Version: Next

超参数调优：使用Hyperopt的SynapseML

SynapseML 是一个开源库，它简化了创建大规模可扩展的机器学习（ML）管道的过程。SynapseML 提供了简单、可组合和分布式的 API，适用于各种不同的机器学习任务，如文本分析、视觉、异常检测等。

Hyperopt，另一方面，是一个用于在复杂搜索空间上进行串行和并行优化的Python库，包括实值、离散和条件维度。

本指南展示了使用SynapseML和Hyperopt在Spark中调整分布式算法的过程。

本指南的使用案例是针对需要超参数调优的Python分布式机器学习。
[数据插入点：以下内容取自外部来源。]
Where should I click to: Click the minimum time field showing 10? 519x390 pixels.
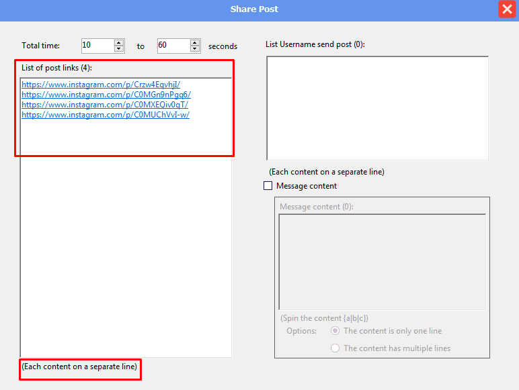(x=97, y=46)
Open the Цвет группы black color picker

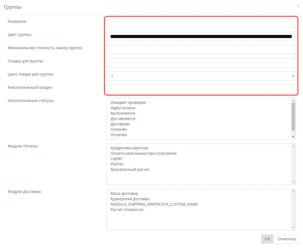coord(201,36)
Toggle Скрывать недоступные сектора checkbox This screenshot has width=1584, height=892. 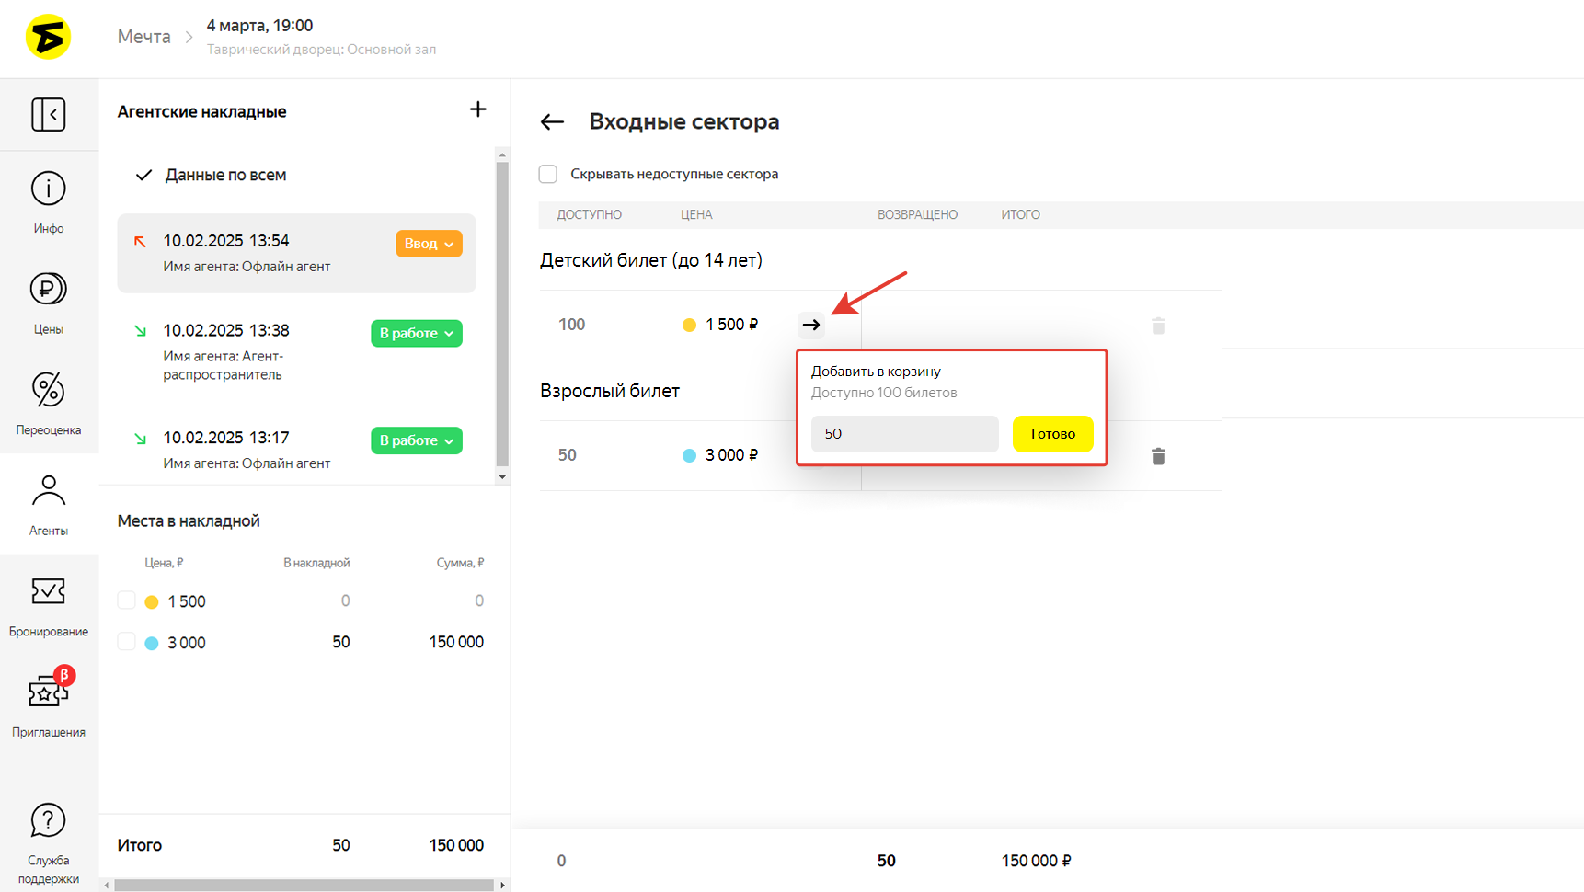[548, 174]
它提供了一个演示，展示如何在SynapseML中为机器学习工作流程调优超参数，并可用作参考来调优来自Spark MLlib或其他库的其他分布式机器学习算法。

指南包括两个部分：

使用SynapseML运行分布式训练，无需超参数调优。
使用Hyperopt在分布式训练工作流中调整超参数。

先决条件

如果您在Synapse上运行它，您将需要创建一个AML工作区并设置链接服务。

需求

安装 HyperOpt

%pip install hyperopt mlflow

MLflow 自动日志记录

要使用MLflow跟踪模型训练和调优，您可以通过运行mlflow.pyspark.ml.autolog()来启用MLflow自动日志记录。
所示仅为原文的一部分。